Dans une ville où l’électrification est quasi-inexistante depuis des décennies, les inciviques communément appelés, dans la langue locale, « Kuluna », profitent de la tombée de la journée pour commettre leurs forfaits : vols à main armée, viols, agressions physiques.  Tout ceci se passe sous l’œil impuissant de l’autorité locale et avec impunité. Désemparé Mr Boloko Bolumbu Bobo, l’actuel gouverneur de la province de l’Equateur fait appel aux jeunes des comités locaux d’autodéfense, parmi d’autres mesures, de monter des veillées nocturnes dans leurs quartiers respectifs pour faire face à la recrudescence de l’insécurité dans la capitale de la province, moyennant une motivation : sucres, café, sifflets. La victime qui a requis l’anonymat pour peur de représailles a été la cible d’un cambriolage nocturne opéré par ces hors-la-loi, il y a deux semaines. Ils ont tout pris de chez elle, les marchandises pour son petit commerce et les biens de la maison. Elle a été violentée par ces bandits et s’est retrouvée à l’hôpital pour recevoir des soins. Le 1er juin 2017, les Mbandakais ont brillé vif deux Kuluna suite à leurs crimes et aussi aux propos qu’auraient tenus Tony Bolamba alors gouverneur de l’époque : « l’insécurité sévit partout dans le monde, même à New-York » aurait-il déclaré à la population. Face à l’incapacité de l’État d’assurer la sécurité des personnes et de leurs biens, l’intervention de la diaspora congolaise originaire de l’Equateur s’avère nécessaire.
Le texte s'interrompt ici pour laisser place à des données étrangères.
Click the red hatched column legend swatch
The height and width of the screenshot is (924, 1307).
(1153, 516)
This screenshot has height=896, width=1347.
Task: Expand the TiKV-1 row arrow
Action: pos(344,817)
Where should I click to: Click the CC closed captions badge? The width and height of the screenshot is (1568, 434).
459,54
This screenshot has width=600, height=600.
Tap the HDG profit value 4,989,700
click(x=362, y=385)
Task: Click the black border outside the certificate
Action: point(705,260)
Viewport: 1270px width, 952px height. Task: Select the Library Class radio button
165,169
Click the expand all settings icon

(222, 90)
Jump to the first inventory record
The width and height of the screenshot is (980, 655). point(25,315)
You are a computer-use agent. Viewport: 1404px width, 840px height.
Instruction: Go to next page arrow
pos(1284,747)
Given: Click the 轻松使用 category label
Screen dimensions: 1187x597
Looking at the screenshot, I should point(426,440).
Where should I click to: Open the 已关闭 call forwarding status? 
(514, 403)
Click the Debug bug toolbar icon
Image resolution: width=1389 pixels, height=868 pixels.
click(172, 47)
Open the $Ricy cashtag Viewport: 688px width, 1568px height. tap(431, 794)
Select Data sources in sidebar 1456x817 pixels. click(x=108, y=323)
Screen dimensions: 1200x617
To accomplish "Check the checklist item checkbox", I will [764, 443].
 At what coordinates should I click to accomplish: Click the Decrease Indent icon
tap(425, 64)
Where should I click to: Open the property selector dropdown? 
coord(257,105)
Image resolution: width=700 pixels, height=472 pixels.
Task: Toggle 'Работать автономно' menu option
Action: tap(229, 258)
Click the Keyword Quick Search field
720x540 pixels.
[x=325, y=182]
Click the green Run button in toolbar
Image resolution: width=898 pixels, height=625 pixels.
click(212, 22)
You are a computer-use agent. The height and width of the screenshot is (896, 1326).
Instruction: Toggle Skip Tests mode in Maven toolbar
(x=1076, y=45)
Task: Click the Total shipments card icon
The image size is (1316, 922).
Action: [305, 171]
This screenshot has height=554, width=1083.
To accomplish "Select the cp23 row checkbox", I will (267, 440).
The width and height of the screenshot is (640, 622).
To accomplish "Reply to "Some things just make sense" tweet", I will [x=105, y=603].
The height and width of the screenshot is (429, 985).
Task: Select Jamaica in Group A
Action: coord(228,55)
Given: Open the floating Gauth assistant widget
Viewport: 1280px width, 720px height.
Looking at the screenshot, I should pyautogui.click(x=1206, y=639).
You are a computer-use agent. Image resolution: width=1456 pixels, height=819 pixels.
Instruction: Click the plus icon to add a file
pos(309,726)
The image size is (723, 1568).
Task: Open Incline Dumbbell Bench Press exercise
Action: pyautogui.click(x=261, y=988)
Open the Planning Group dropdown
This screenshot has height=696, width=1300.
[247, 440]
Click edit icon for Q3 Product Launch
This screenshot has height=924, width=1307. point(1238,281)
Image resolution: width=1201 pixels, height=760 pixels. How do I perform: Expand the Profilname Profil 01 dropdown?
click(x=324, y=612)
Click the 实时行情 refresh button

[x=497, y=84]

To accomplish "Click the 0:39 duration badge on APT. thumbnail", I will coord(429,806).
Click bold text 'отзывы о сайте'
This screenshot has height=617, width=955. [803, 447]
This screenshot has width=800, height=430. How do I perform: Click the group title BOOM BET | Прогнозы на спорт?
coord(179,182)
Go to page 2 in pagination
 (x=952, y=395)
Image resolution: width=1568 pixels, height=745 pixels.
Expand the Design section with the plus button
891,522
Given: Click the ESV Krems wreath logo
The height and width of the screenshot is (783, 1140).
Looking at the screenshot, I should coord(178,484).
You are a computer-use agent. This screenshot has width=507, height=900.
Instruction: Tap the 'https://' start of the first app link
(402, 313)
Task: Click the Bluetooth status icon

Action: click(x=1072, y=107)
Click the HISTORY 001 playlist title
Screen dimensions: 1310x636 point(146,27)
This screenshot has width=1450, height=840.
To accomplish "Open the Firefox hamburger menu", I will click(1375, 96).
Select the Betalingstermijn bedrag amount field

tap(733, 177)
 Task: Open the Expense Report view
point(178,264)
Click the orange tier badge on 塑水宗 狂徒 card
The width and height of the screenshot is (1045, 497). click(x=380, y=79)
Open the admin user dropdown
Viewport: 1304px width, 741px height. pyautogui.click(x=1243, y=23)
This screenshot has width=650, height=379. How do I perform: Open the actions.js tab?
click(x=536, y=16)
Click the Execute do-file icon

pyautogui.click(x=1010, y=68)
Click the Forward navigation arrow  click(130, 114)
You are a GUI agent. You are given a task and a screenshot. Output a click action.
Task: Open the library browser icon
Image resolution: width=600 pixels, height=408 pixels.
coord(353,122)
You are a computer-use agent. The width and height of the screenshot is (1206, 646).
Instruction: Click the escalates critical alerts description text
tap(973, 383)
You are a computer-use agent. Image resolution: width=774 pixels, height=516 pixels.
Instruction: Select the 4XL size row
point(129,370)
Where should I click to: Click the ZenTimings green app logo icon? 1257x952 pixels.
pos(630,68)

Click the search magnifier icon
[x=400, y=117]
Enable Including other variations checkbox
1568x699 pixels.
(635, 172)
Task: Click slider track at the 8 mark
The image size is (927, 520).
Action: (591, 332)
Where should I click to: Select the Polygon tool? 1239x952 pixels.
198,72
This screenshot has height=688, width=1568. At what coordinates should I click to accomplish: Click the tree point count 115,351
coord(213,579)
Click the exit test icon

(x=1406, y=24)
Par exemple, mettre en place des projets d’électrification de la ville, et de réinsertion des jeunes désœuvrés dans la société.  Les prochains élus du peuple des élections du 23 décembre 2018 devraient formuler des politiques qui puissent rétablir l’autorité de l’État et lutter contre la criminalité dans la ville et dans la province d’une manière intégrale.